Ryan Carlin and Grant Lindeman knew they were the typical “music kids” in high school.
It wasn’t until the two started studying at Boyer College of Music & Dance that they realized they were surrounded by people just like them.
“Conversations that you couldn’t have with your friends back in high school about certain artists, styles, or performances, you can now have,” Carlin, a senior music education major and president of Broad Street Line, Temple’s all-male a cappella group, said.
Carlin and Lindeman, a senior music therapy major, are two of the five graduating members of Broad Street Line. Mechanical engineering major Jonah Fowler, music education major Gary Clarke and music therapy major Dave Balmer round out the group of departing members. Broad Street Line performed its last concert of the semester on April 19.
Carlin joined Broad Street Line in the fall semester of his freshman year. Enthusiastic to begin, he brought arrangements of songs he wanted to perform with the group. At the time, the setlist was already decided, but the group would eventually perform a song he helped arrange.
“The guys might have found me even a little bit annoying,” Carlin said. “I was … excited to be a part of it.”
As a sophomore, Carlin served as the vice president of Broad Street Line and oversaw the production of the group’s 2013 album “No Girls Aloud.” Carlin served as the president of the group for the past two years.
His roles within the group have allowed him to develop himself as a future educator.
Freshman music therapy major and Broad Street Line singer Robert DiBartolomeo said he has grown as a member since joining the group.
DiBartolomeo said Carlin is someone he has looked up to throughout the year due to his professionalism and leadership within the group.
Lindeman joined the group in the spring semester of his sophomore year and was elected vice president quickly thereafter.
“It took over my life. … In a good way,” Lindeman said.
Due to scheduling complications, Broad Street Line lost two weeks of rehearsal time prior to its final concert. The group meets three times a week for two-hour practices throughout the semester.
“I could only imagine how we would have sounded if we had those 12 hours because I was very, very pleased with what we did this semester,” Carlin said.
The lost time meant increased pressure on the group to prepare for the final performance.
“We went into the last few weeks pushing a lot of new material,” Lindeman said, “making sure that the best product is put out for the public … for ourselves so that everyone in the group, including seniors have a great memory to end the semester or end their time in Broad Street Line.”

====

*WORK REQUEST 1*
According to the article about Broad Street Line, on what date did the group perform its last concert of the semester?
*WORK REQUEST 2*
Write out everything in the article about Broad Street Line from "Carlin and Lindeman, a" down to "on April 19.".
*WORK REQUEST 3*
Explain why, according to the article about Broad Street Line, the group faced increased pressure to prepare for its final performance.

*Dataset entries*
====

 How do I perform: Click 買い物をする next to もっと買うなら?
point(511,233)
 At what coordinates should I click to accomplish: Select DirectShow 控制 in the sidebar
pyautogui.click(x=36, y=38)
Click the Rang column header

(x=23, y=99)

====

*ANSWER SECTION 1*
April 19

*ANSWER SECTION 2*
Carlin and Lindeman, a senior music therapy major, are two of the five graduating members of Broad Street Line. Mechanical engineering major Jonah Fowler, music education major Gary Clarke and music therapy major Dave Balmer round out the group of departing members. Broad Street Line performed its last concert of the semester on April 19.

*ANSWER SECTION 3*
Scheduling complications cost Broad Street Line two weeks of rehearsal time before its final concert. That lost time increased the pressure on the group to prepare for the final performance.